Search the data below, and report every line in which "each" occurs.

* **Given data**
========================================================================
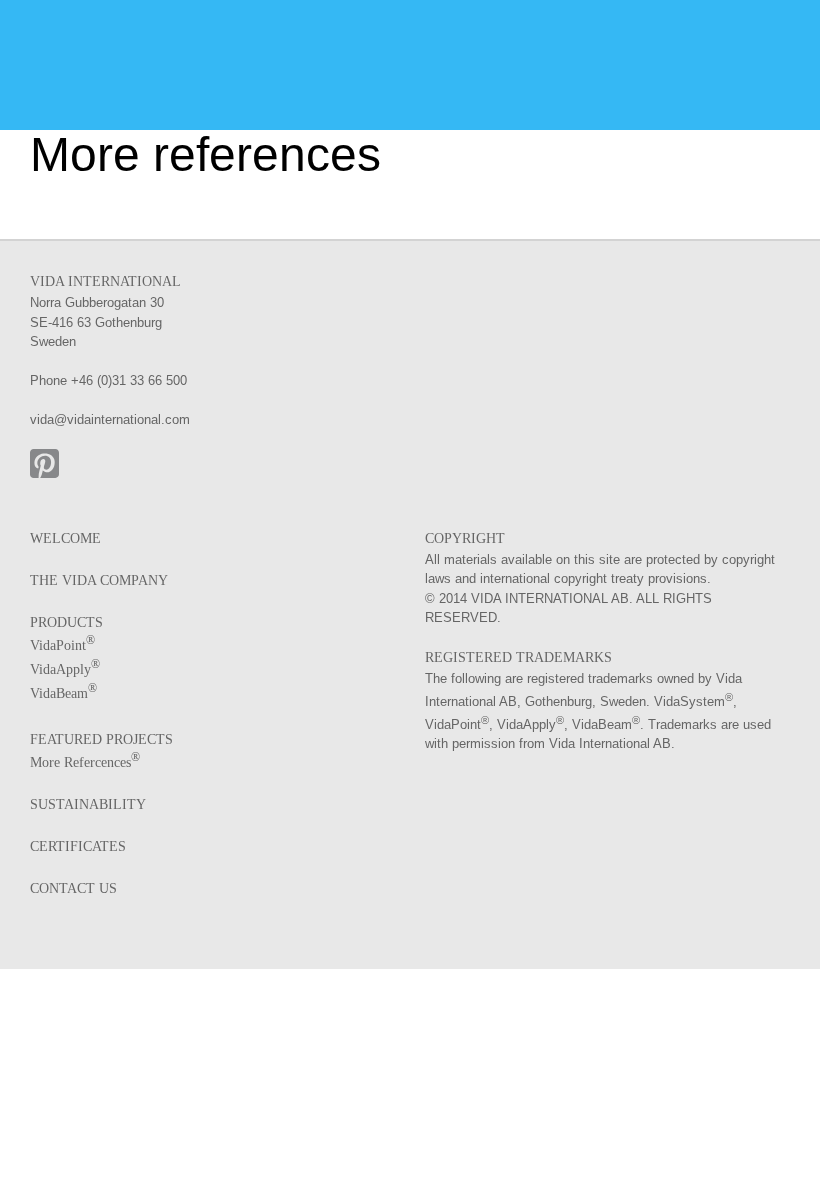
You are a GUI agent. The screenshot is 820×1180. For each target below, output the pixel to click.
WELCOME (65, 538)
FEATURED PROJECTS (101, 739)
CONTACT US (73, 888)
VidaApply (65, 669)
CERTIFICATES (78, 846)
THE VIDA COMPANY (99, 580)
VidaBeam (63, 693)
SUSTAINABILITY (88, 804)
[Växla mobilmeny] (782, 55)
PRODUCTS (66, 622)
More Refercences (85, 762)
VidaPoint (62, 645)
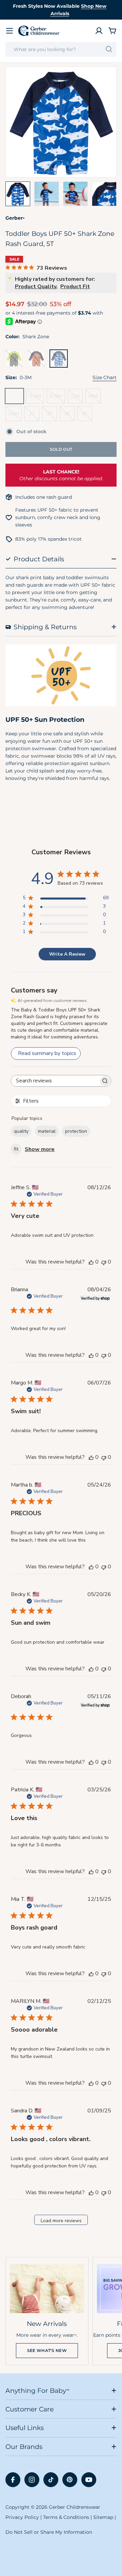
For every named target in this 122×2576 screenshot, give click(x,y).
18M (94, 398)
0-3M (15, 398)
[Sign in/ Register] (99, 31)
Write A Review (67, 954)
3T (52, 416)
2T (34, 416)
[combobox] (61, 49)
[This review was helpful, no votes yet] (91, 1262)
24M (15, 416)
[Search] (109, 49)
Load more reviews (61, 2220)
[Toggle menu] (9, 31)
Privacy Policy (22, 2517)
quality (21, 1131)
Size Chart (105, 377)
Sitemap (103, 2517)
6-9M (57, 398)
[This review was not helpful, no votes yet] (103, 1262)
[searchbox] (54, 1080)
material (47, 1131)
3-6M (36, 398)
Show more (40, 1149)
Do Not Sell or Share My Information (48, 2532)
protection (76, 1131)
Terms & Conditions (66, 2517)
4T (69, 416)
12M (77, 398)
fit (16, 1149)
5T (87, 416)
========================================================================
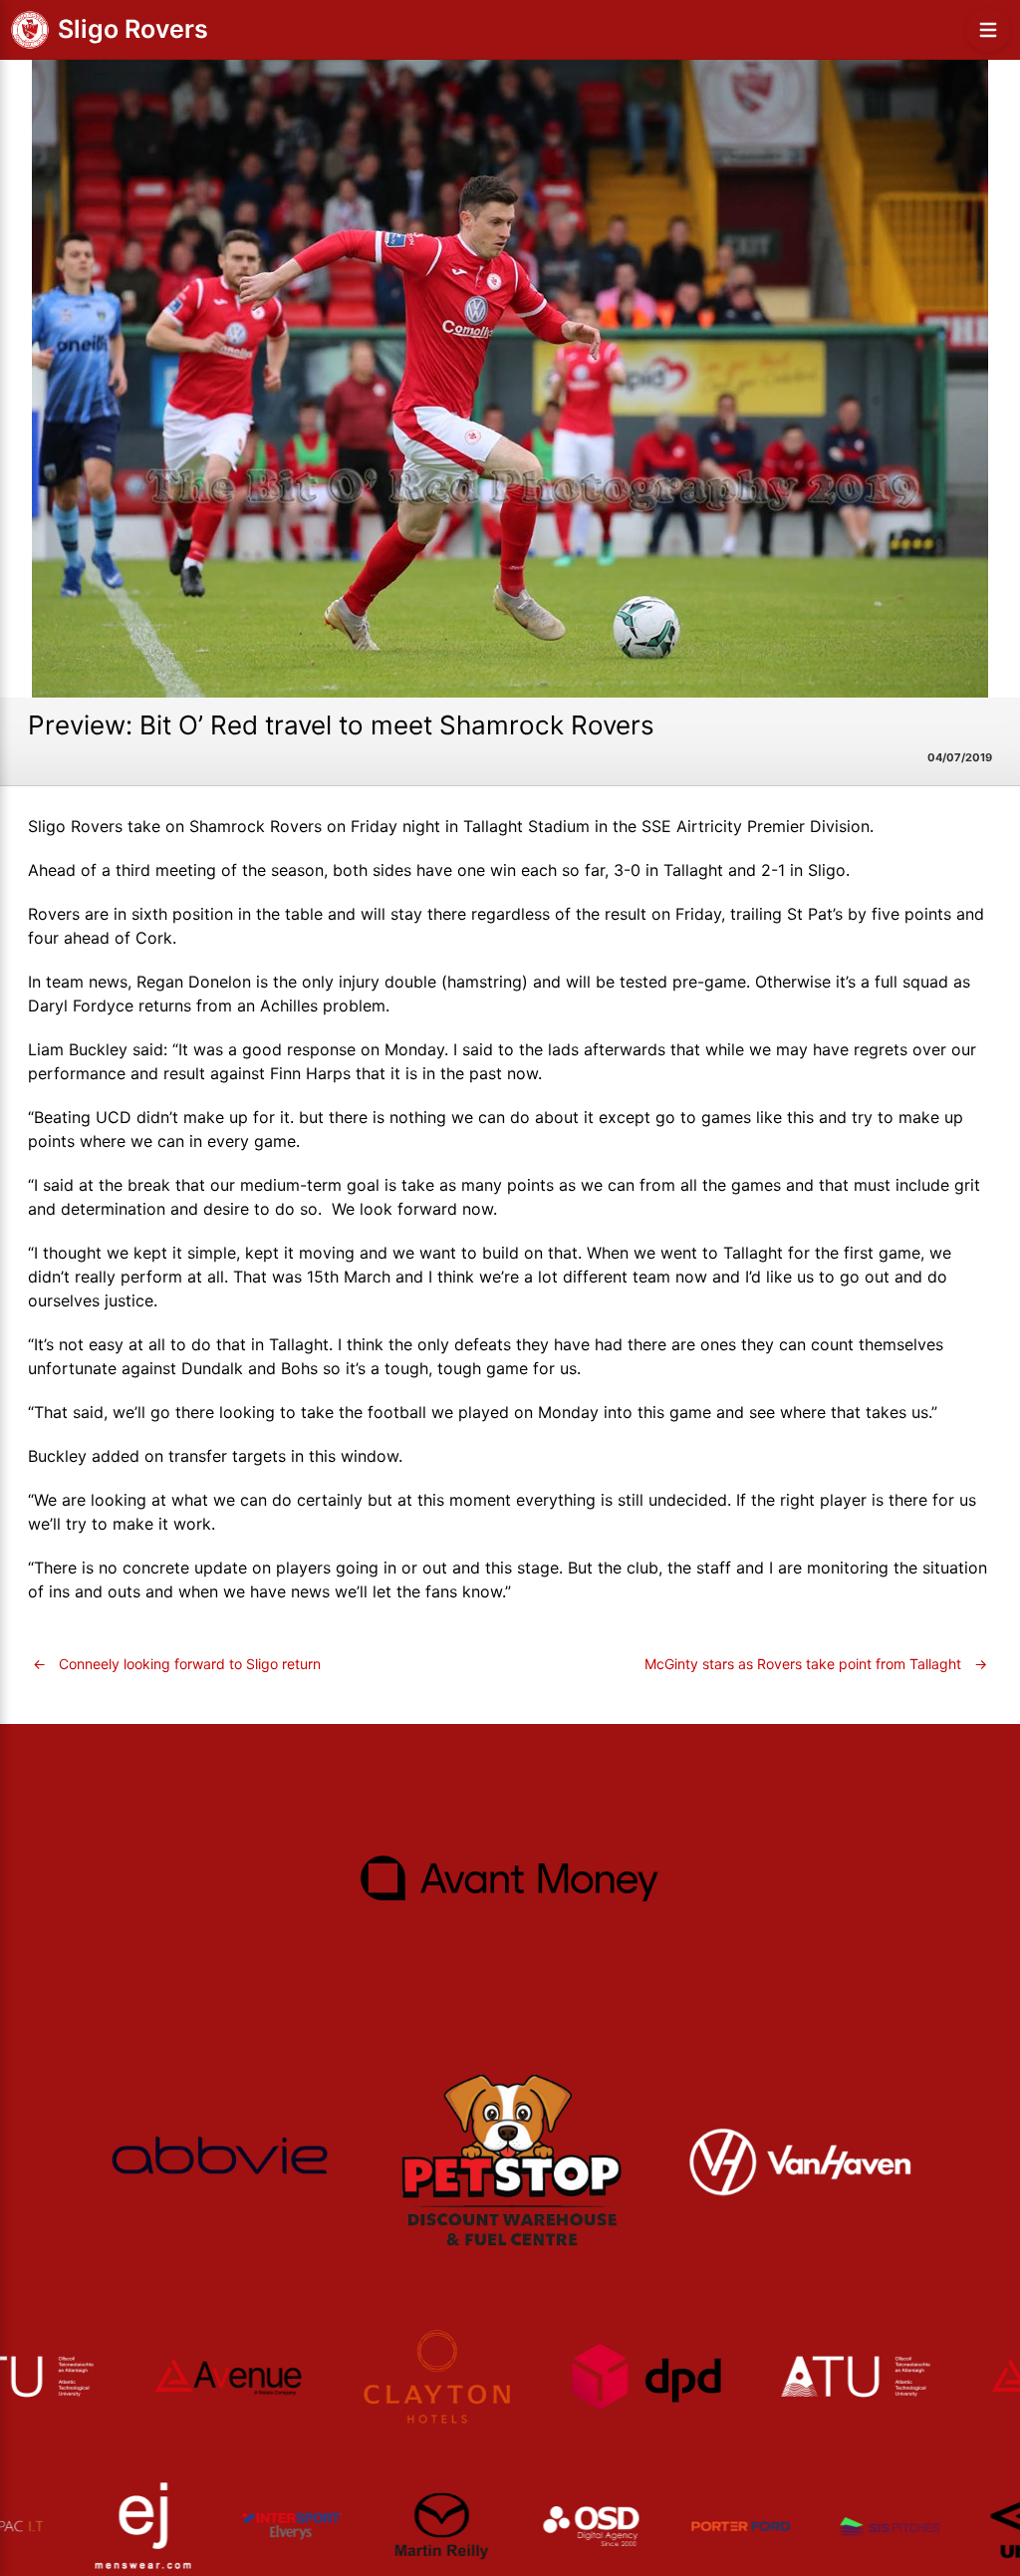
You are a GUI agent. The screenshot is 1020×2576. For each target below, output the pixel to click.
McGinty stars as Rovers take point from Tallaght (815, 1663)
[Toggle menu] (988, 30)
========================================================================
* **Completed task**
You are a GUI agent. The screenshot is 820×1180. For each target below, output the pixel to click.
You are a GUI agent. The screenshot is 1020×2576. For each target below, output the pixel to click.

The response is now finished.